Generally, controlled climate chambers are used for the incubation of eggs. For example, the eggs are placed in the controlled climate chamber and climatic conditions are matched as well as possible to the optimum growth conditions for the embryos in the eggs. For example, the eggs may be subjected to a temperature progression. Such a temperature progression may start at a particular temperature (e.g., 100° Fahrenheit), which is then lowered because the eggs themselves start to produce heat. Such incubation of the eggs through hatch is generally performed according to an incubation profile that takes into consideration necessary temperature changes, as well as other climatic conditions (e.g., carbon dioxide (CO2) content, humidity, etc.). The incubation process is typically carried out in a particular controlled climate chamber at a single hatchery facility (e.g., the incubation process is tied to a single facility).
As indicated above, generally, in the hatchery, eggs are hatched in a climate controlled chamber. The environment in this chamber is controlled to optimize the hatching process. In this context, temperature, CO2 content, and humidity are some of the control variables controlled during the incubation process. The climate controlled chambers generally include large egg holding structures in which various trays holding eggs are placed. Such eggs during the incubation process may be held in a fixed position (e.g., using pallets of egg trays) or, eggs may be, for example, rotated during a part of the incubation process (e.g., incubator racks configured to hold the eggs such that the eggs can be moved to present the eggs in different positions relative to an air stream provided in the incubator). For example, in an exemplary and conventional incubation process for turkeys or ducks, incubation is completed in incubator racks and pallets for the first 25 days or so of an approximate 28 day incubation cycle. Thereafter, the eggs are transferred to hatch baskets for hatching. The eggs generally hatch approximately around the same time. For about the first day or so following hatch, the newly hatched poults can remain in a hatching chamber, living off the yolk, with little or no additional nutrients being introduced into the climate controlled chamber.
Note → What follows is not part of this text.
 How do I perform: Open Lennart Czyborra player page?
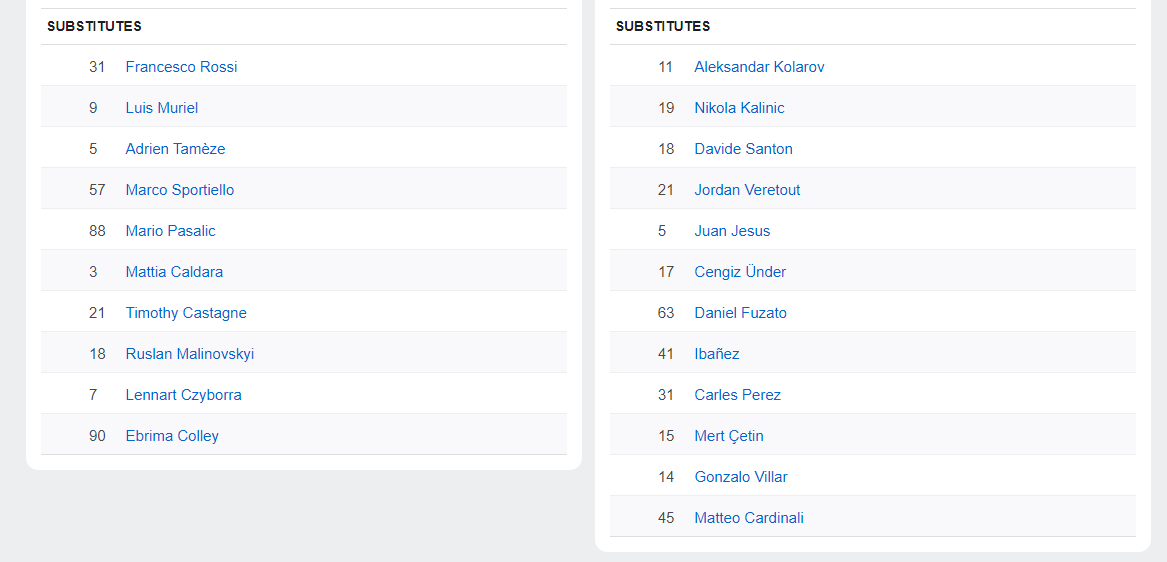pos(183,395)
After the poults are hatched in a hatchery, they are generally transported as quickly as possible to a subsequent farm (e.g., for fattening, rearing, breeding, etc.). Such poults may be transported, for example, in an apparatus such as described in International Publication No. WO2005/070198 A1 entitled “Method for holding poikilothermic poultry, and device for holding poikilothermic poultry,” assigned to HatchTech Group B.V., published 4 Aug. 2005, which describes a transportable climate controlled container (e.g., in which the temperature controlled).
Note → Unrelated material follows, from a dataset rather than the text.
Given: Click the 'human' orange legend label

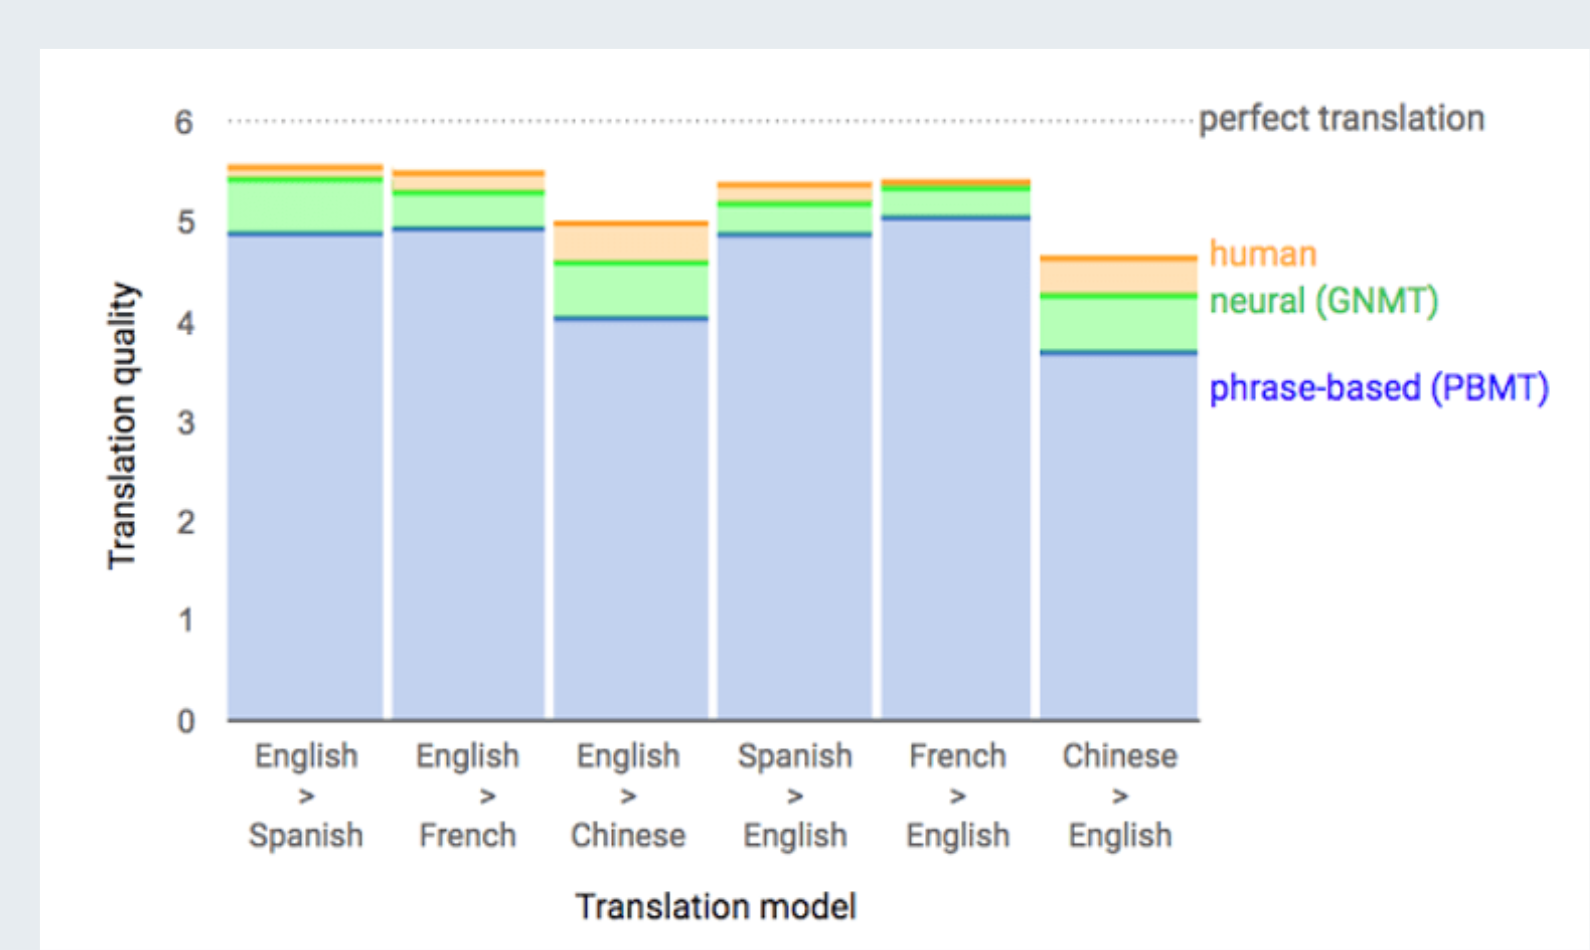Looking at the screenshot, I should 1262,254.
In other words, a generally standard or conventional production cycle for poultry is for the poults to be hatched at a hatchery and then transported from the hatchery to a further farm, such as a fattening farm, where the poultry grows and is fattened. Farms of this type are generally many different fauns located at a distance from one another. For example, in many cases, such farms may be located a great distance from each other and/or from the hatchery.
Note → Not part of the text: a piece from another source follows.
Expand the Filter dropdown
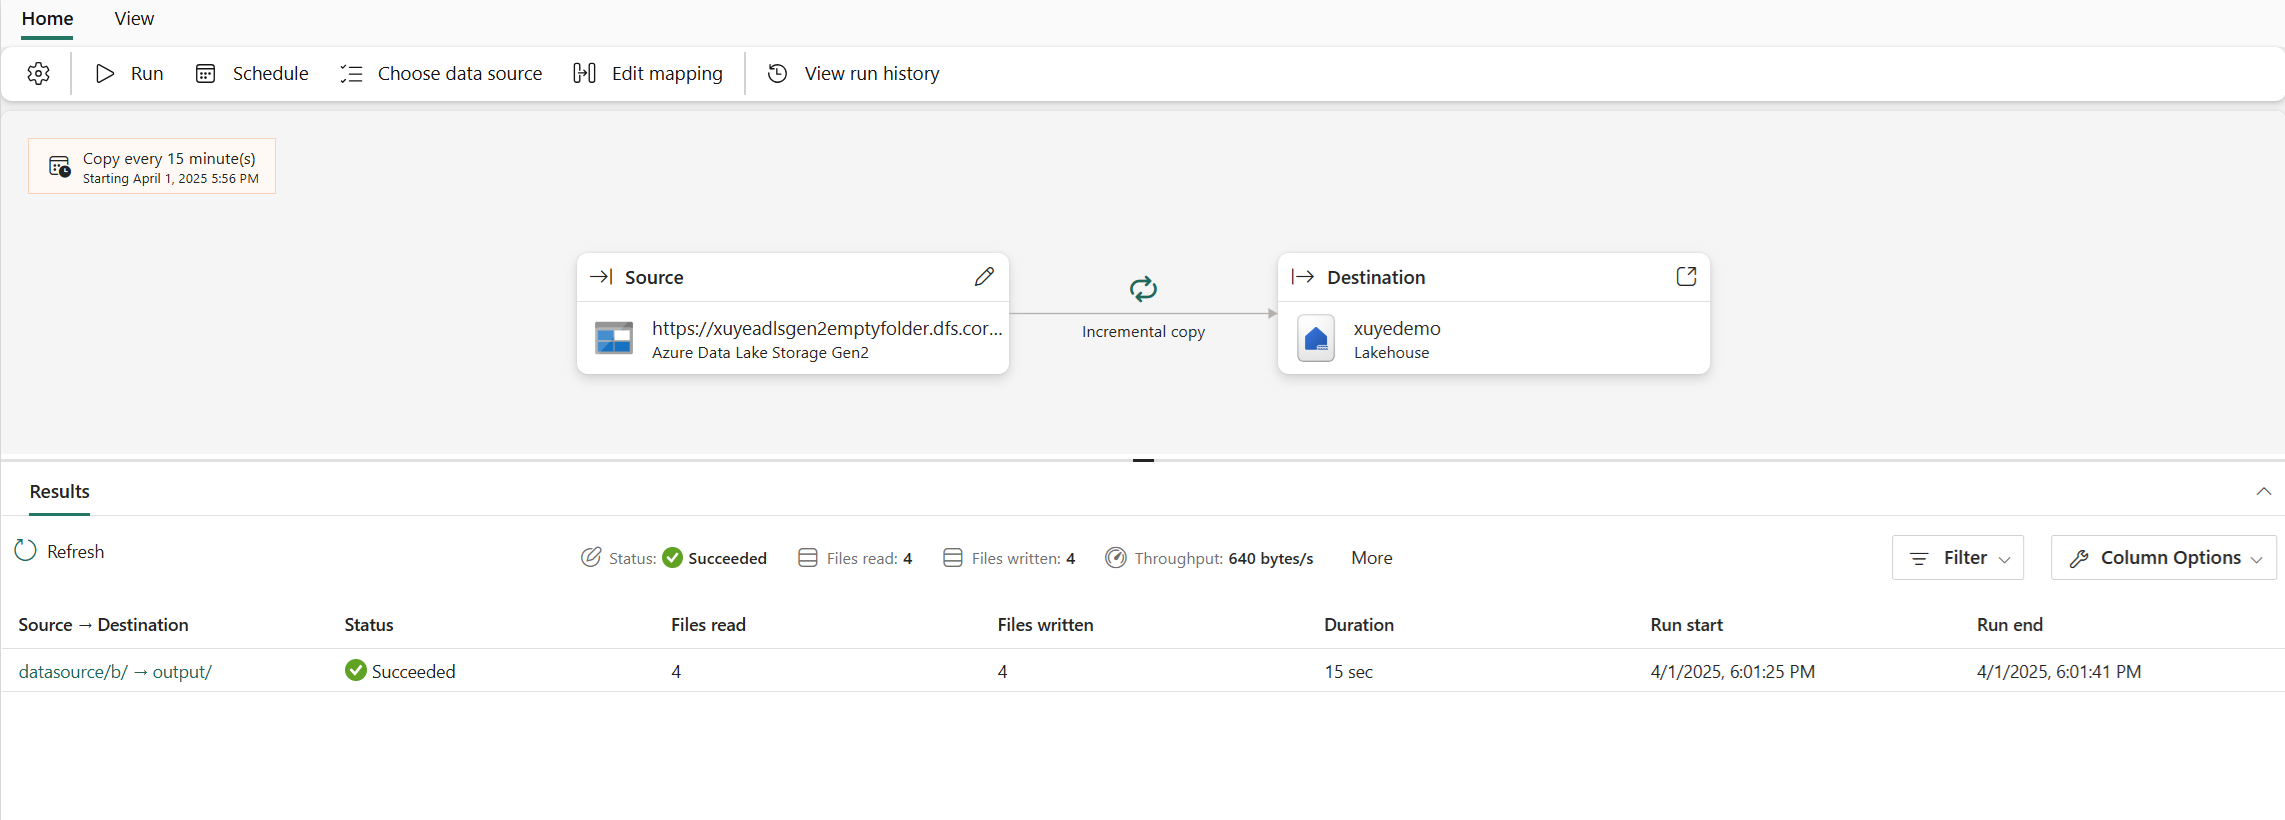 click(x=1957, y=558)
Sex separate rearing is also an important component in the raising of poultry (e.g., turkey production). In other words, poults of a single sex are reared separate from those of the other sex. Typically, depending on production, processing/marketing requirements, and cost relationships, separate sex rearing can be of great economic benefit to poultry producers (e.g., one gender is raised much differently than another to optimize the production process). Yet further, in many circumstances, farms that raise one sex of poultry are generally located a substantial distance from farms that raise the other sex and/or may also be located a substantial distance from a hatchery.